Jaikumar Vijayan schreibt unter anderem für unsere US-Schwesterpublikation CSO Online.

Middleware technology is playing a key role in the continuing efforts to merge the operations of WellPoint Health Networks Inc. and Anthem Inc., Ron Ponder, CIO of the combined entity, said during a talk at Computerworld"s Premier 100 IT Leaders Conference here in Scottsdale, Arizona, Monday.

Indianapolis-based Anthem acquired Thousand Oaks, Calif.-based WellPoint in a controversial US$16.5 billion deal announced in October 2003 and finally approved last November. The combined entity is called WellPoint Inc. and is the largest health maintenance organization in the U.S., with more than $40 billion in revenue and 26 million patients in 13 states.

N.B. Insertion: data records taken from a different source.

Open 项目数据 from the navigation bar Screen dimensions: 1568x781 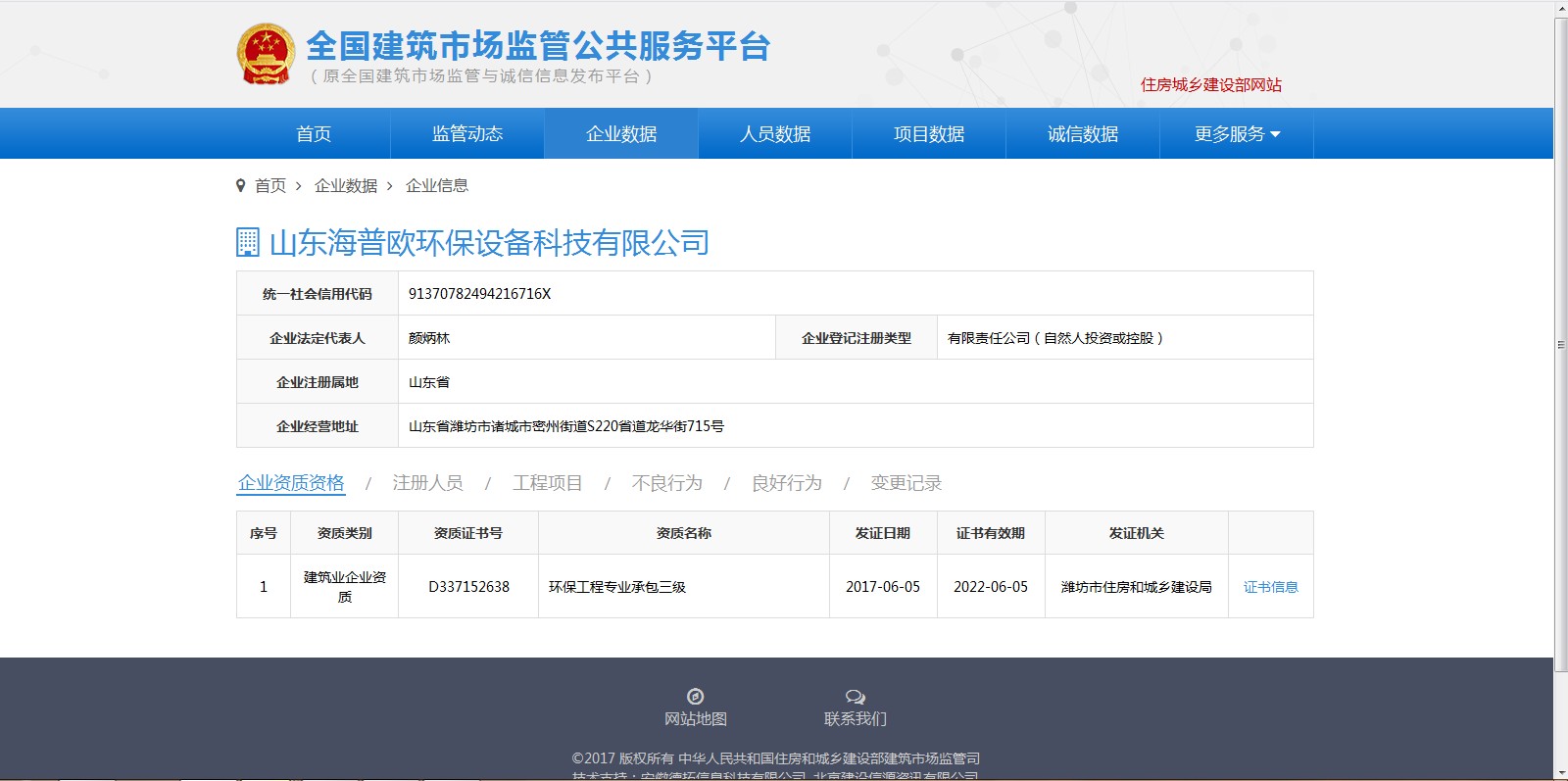point(929,134)

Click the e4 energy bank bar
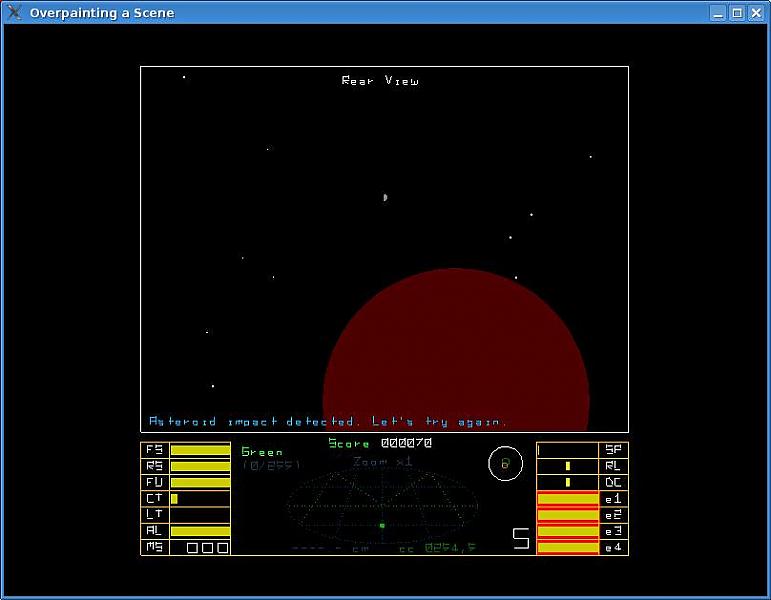(567, 547)

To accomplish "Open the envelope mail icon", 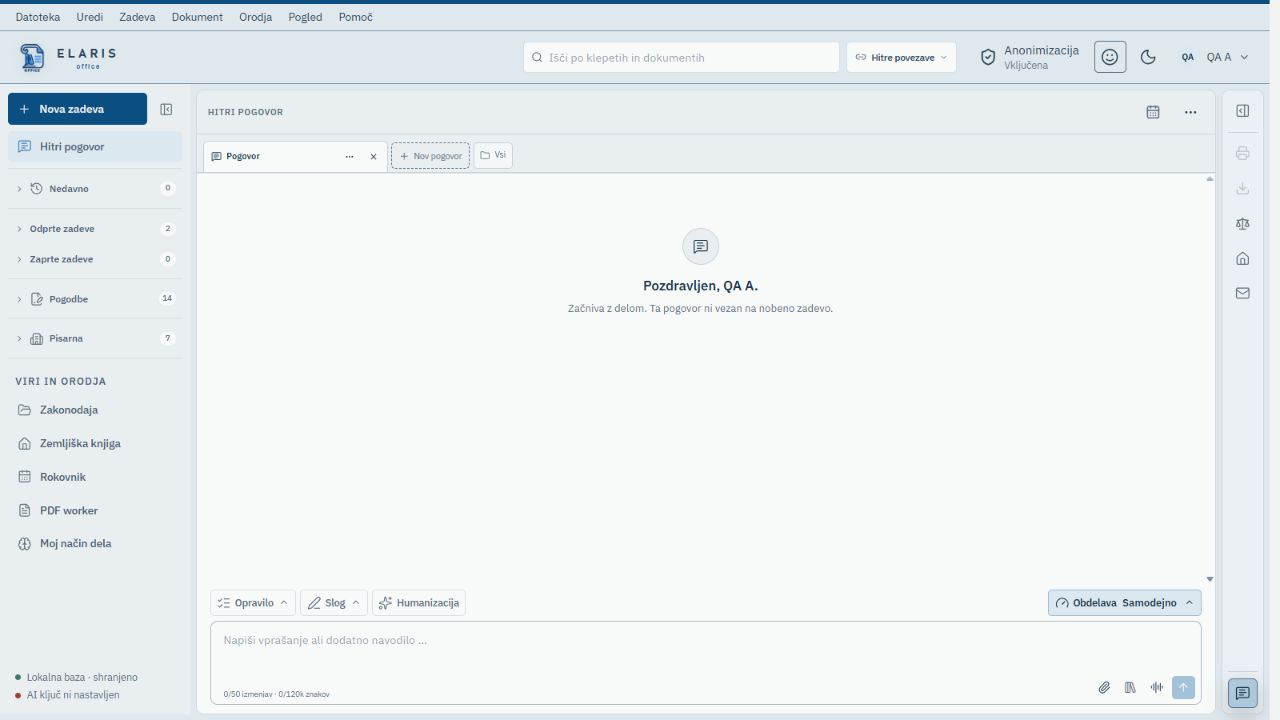I will pyautogui.click(x=1243, y=293).
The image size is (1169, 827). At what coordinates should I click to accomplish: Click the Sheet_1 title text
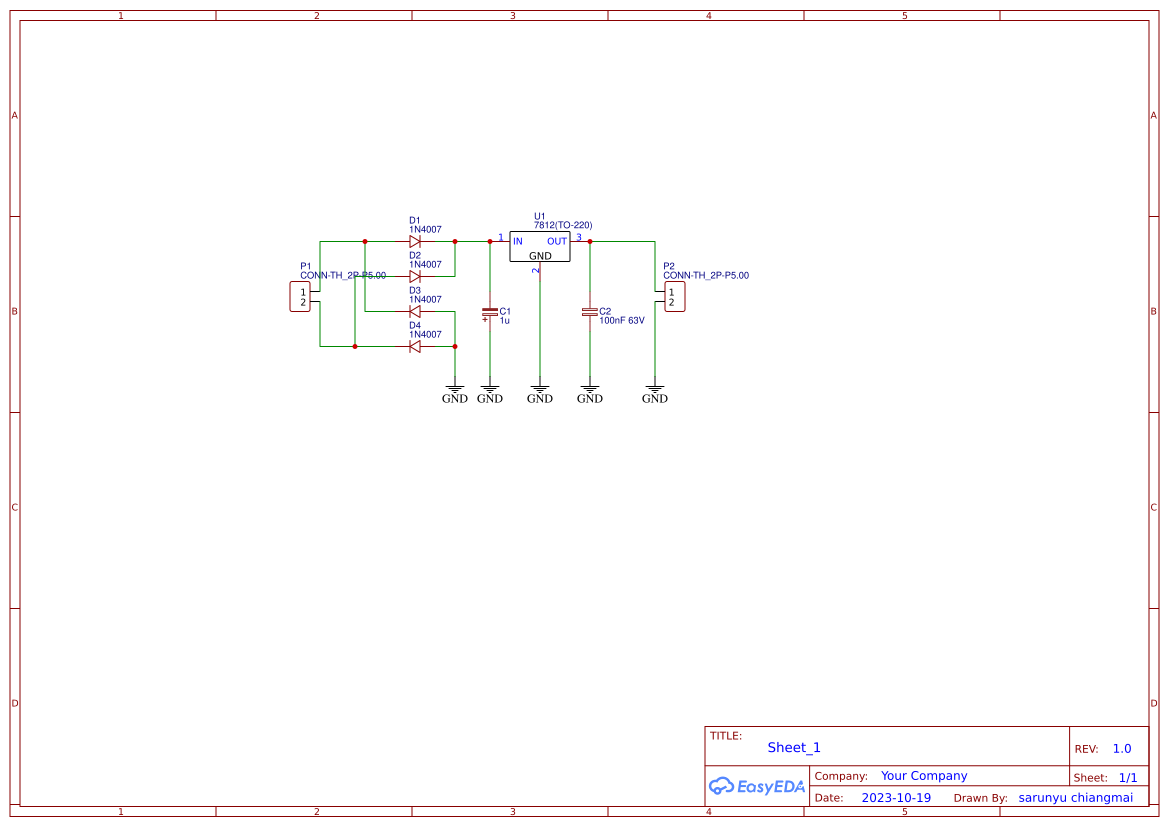coord(793,747)

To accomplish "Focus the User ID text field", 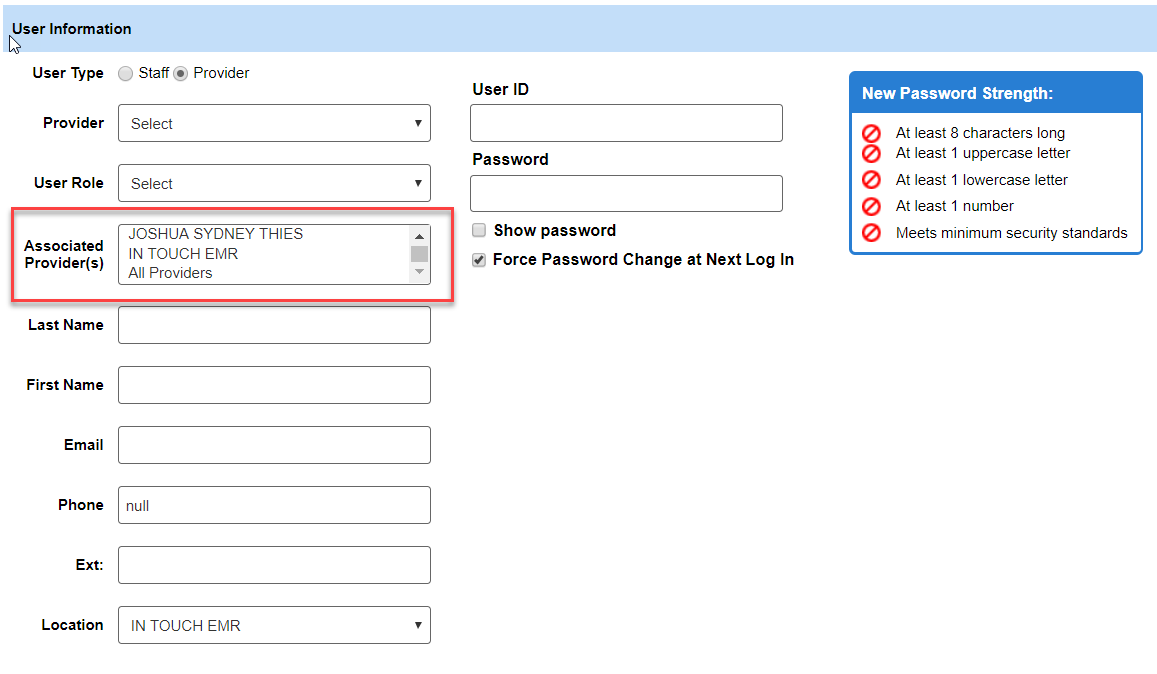I will [626, 123].
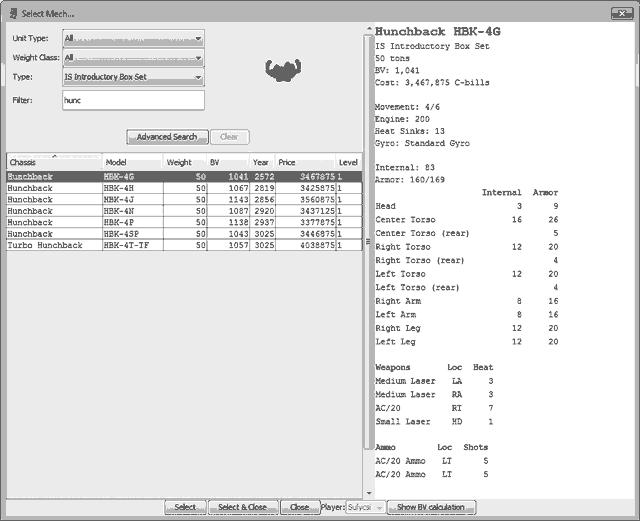Open the Type dropdown showing IS Introductory Box Set
The height and width of the screenshot is (521, 640).
pos(133,77)
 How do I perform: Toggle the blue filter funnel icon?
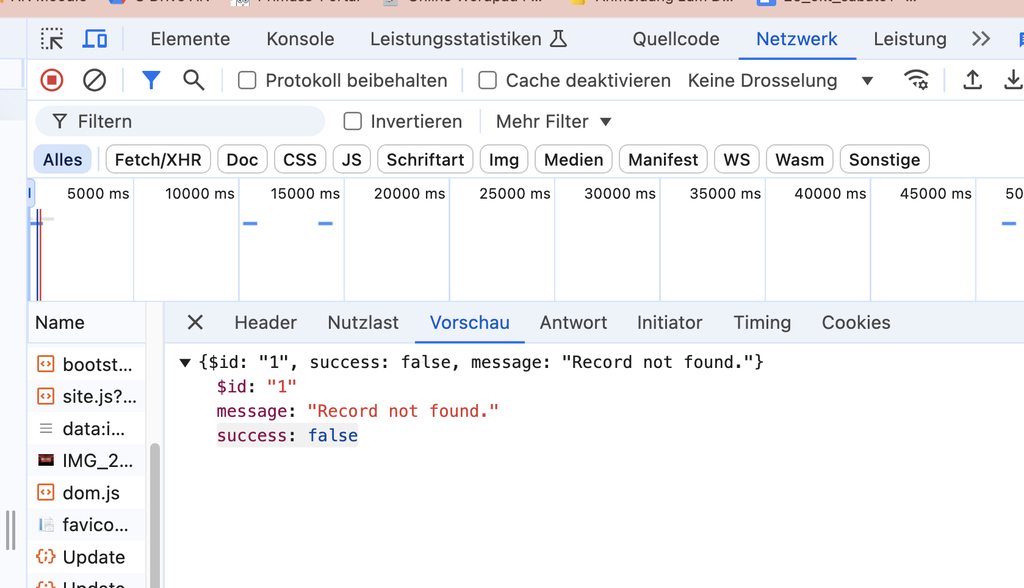coord(151,80)
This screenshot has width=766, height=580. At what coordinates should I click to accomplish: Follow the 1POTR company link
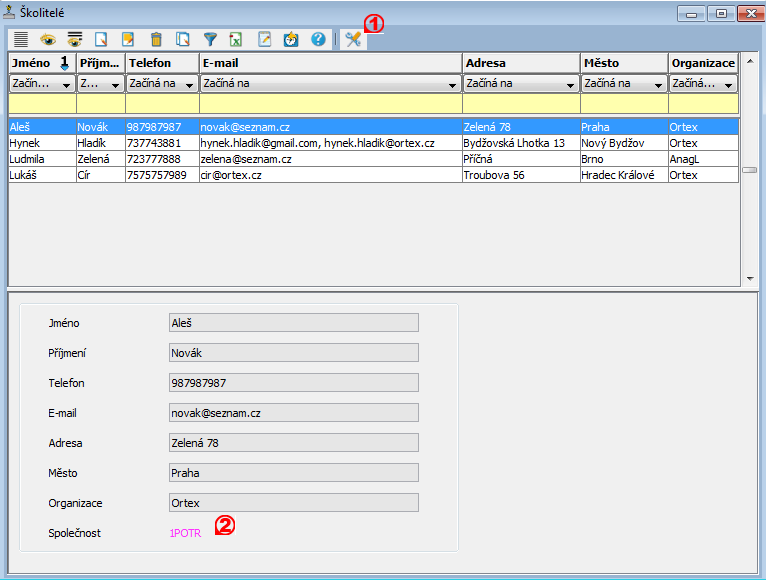point(185,533)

The merger allows the combined entity to save a potentially significant amount of money, Ponder said. The challenge is to take advantage of the economies of scale offered by the merger while retaining the ability to deliver localized services.

From an IT standpoint, the task involves the integration of several large claims systems across the two companies, he said.

WellPoint has initiated a large enterprise application integration project involving the use of a "very robust and expensive" middleware layer to pull information from across all of the legacy systems in the combined enterprise, Ponder said.

Rather than try to immediately consolidate massive systems across the two companies, the goal is to connect the existing systems and then stack the organization"s enterprise applications on top of this layer, Ponder said. "This allows us to manage our legacy systems at our pace as we merge and reduce the footprint of our systems," he said.

The approach is a bit more expensive than simply pulling out and replacing the older systems, but it also offers fewer chances for disruption, he said.

"We are not blowing up legacy systems. We may be spending more money, but it is better than recovering from a disaster" that could result from consolidation efforts, he said. "It"s a very workable strategy."